One Issue on FxCop

One rule about catching exceptions is that you should catch a specific exception rather than a general one such as Exception or SystemException. With this rule, FxCop will show a critical error if you catch an Exception or a SystemException.

I'd like to catch an Exception in one case. If I write try/catch blocks, I first try to catch specific exceptions. In some cases, I'm not sure if my specific exceptions cover all the exceptions and I don't want that an uncovered exception faults out the method. In that kind of cases, I catch an Exception as my final catch. Breaking the rule like this is very useful if my method is in an infinite loop.

I'd like to see that FxCop treats my cases differently. If FxCop finds an Exception or SystemException, then it should check if a specific exception is catched before the general catching. If it does, then FxCop should display a warning instead of a critical error.

The Philosophy of Profilers

When you are writing a profiler, you can choose from two ways of collecting data: probing and sampling.

A probe profiler collects data by inserting probes or hooks into the application so the profiler runtime is called whenever the program executes that hook. It has the following benefits:

• The inserted probes will always be called when the application executes.
• Having a complete picture of the run
• Parent-child relationships between functions is guaranteed to be correct and the profiler can report perfect call trees necessary for you to easily find the call paths that took the longest time.

It has the following drawbacks:

• The instrumentation scheme can be cumbersome to use
• Since it's rewriting at the binary level, there's plenty of areas to introduce potential errors.
• Probes also take up space, resulting in some code bloat and slower performance.
• Slowdown makes almost impossible to run the instrumented binary on a production system

Sampling profilers take a snapshot of what's executing in the application at predefined intervals.
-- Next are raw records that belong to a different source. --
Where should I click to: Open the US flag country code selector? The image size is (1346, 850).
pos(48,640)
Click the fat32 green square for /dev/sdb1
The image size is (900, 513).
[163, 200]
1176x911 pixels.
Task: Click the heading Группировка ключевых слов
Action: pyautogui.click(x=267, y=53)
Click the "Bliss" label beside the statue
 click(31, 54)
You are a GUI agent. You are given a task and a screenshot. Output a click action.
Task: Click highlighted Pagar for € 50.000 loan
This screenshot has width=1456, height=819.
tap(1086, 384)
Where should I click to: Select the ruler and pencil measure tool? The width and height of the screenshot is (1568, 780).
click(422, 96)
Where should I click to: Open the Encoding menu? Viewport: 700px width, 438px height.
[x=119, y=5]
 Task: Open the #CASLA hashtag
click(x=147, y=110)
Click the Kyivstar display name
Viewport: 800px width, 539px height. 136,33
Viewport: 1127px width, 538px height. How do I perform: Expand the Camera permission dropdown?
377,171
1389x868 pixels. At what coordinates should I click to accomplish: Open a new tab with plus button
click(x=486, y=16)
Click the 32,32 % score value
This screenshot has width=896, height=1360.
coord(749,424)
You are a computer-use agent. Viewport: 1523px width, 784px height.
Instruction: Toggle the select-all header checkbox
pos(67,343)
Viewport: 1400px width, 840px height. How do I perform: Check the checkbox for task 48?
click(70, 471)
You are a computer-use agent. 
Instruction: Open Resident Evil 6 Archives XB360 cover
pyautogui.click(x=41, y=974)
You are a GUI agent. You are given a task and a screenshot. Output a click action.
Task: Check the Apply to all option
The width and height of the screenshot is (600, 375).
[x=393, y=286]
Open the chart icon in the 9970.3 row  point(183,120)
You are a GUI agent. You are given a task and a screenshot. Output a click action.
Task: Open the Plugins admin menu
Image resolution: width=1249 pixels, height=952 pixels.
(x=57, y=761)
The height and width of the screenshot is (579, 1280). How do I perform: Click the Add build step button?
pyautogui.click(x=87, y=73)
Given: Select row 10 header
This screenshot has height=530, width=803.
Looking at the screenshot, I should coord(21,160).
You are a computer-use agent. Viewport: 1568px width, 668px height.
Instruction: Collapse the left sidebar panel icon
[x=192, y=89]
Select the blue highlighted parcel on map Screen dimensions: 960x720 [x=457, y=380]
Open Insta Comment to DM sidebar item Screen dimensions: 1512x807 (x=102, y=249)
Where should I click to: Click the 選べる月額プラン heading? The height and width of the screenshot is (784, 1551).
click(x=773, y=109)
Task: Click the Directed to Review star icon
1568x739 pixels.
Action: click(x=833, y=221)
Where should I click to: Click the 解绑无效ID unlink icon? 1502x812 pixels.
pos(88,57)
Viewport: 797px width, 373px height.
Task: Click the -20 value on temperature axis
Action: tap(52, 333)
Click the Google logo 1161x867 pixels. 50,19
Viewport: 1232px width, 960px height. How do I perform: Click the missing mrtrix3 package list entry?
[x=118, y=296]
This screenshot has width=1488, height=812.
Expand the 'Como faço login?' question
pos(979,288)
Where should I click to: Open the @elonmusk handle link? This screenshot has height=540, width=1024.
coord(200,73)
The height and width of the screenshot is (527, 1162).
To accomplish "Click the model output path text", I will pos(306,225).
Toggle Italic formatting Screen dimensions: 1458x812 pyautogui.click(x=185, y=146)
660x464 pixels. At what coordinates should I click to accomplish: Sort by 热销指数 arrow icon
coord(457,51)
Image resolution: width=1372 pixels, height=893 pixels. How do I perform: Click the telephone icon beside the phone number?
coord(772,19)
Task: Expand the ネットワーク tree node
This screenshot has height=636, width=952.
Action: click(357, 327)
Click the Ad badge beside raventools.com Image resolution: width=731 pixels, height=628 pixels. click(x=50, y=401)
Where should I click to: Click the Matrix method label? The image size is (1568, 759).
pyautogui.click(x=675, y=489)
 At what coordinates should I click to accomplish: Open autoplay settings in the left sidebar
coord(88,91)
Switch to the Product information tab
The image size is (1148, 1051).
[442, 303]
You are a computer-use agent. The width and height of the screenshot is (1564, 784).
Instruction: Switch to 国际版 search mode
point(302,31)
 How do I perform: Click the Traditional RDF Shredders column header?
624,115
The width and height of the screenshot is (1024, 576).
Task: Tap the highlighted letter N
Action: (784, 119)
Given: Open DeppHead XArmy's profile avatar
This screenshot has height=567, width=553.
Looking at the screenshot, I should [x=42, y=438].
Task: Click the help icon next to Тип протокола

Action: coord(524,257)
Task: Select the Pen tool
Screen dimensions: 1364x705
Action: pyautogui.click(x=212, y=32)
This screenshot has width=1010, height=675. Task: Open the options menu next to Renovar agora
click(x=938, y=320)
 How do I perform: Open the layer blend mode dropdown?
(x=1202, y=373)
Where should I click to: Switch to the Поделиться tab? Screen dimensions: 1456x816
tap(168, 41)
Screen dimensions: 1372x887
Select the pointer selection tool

VS Debugger is an example. It has the following benefits:

• Having far less overhead than probe profilers.
• Standing a much greater chance of using them on a production system without grinding the server to a halt.

It has the following drawbacks:

• It's entirely possible that all the samples taken of your application could show no code at all.
• Traditional sampling profilers that only grab the currently executing instruction for each thread make it much more difficult to determine the parent-child relationship between methods, so determining the worst performing code path is much more difficult.

Notes above are taken from John Robbins's article:

Make Your Apps Fly with the New Enterprise Performance Tool

All About Statics

The following are notes that I took by reading K. Scott Allen's article:

Get a Charge From Statics with Seven Essential Programming Tips

• An explicit static constructor results in code that performs worse.
• An implicit constructor has an additional metadata flag named beforefieldinit. This flag allows the runtime to execute the type constructor method at any time it chooses, as long as the method executes before the first access to a static field for the type.
• The runtime will stop any exceptions trying to leave a type constructor and wrap the exception inside of a new TypeInitializationException object. The original exception thrown inside the type constructor is then available from the InnerException property of the TypeInitializationException object. The second time you try to access a static property of the type, the runtime does not try to invoke the type constructor again, but throws the same exception observed in the first iteration.
• You should plan to catch any exceptions inside of a type constructor if there is any possibility of recovering from the error, and you should allow an application to terminate if the error cannot be reconciled.
• Avoid touching the static members of another type from within a type constructor.
• The CLR does not support the inheritance of static members. Nevertheless, both the Visual Basic and C# compilers allow you to touch static members of a base type through a derived type name.

Read Scott's article for more detail.

Static Classes in C# 2.0 and Abstract and Sealed Pattern

C# 2.0 introduces the static keyword at the class level. If you apply the static keyword to a type, then you cannot declare a variable of the type because it is marked as a static class. You also cannot derive from the type, or add any non-static members to the class. So a static class does the same as we apply the abstract and sealed pattern discussed in the last post.

Abstract and Sealed Pattern in .NET

The CLR doesn't allow types to be marked as both Abstract and Sealed. You can get around this by doing the following.

public sealed class AbstractAndSealed
{
private AbstractAndSealed()
{
}
}

In this way, no instances of the type can be created. I call it the abstract and sealed pattern. You can use this pattern when you are designing your own type that contains only static members. Examples are System.Console and System.Math.

I learned the abstract and sealed pattern from Jeffrey Richter's book

Applied Microsoft .NET Framework Programming